- [EXERCISE DESCRIPTION]:
Reproduce the following listing line for line, omitting the pictures.

- [DATA FOR PROCESSING]:
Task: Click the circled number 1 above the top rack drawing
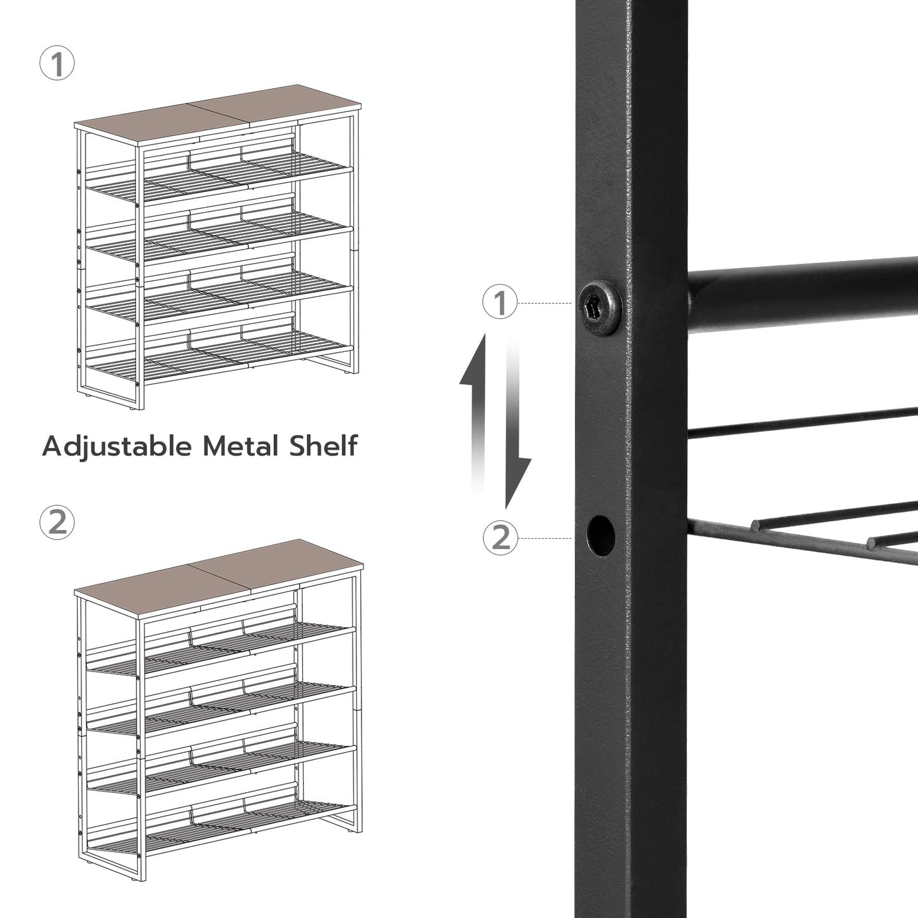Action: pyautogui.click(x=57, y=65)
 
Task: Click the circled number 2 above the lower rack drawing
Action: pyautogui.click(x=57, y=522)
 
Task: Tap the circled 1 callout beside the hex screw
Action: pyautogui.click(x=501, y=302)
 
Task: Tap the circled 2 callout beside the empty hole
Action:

- [THE SOLUTION]:
Task: Click the circled number 1 above the top rack drawing
Action: pyautogui.click(x=57, y=65)
 
Task: Click the circled number 2 above the lower rack drawing
Action: pyautogui.click(x=57, y=522)
 
Task: Tap the circled 1 callout beside the hex screw
Action: pyautogui.click(x=501, y=302)
 
Task: Tap the circled 2 callout beside the empty hole
Action:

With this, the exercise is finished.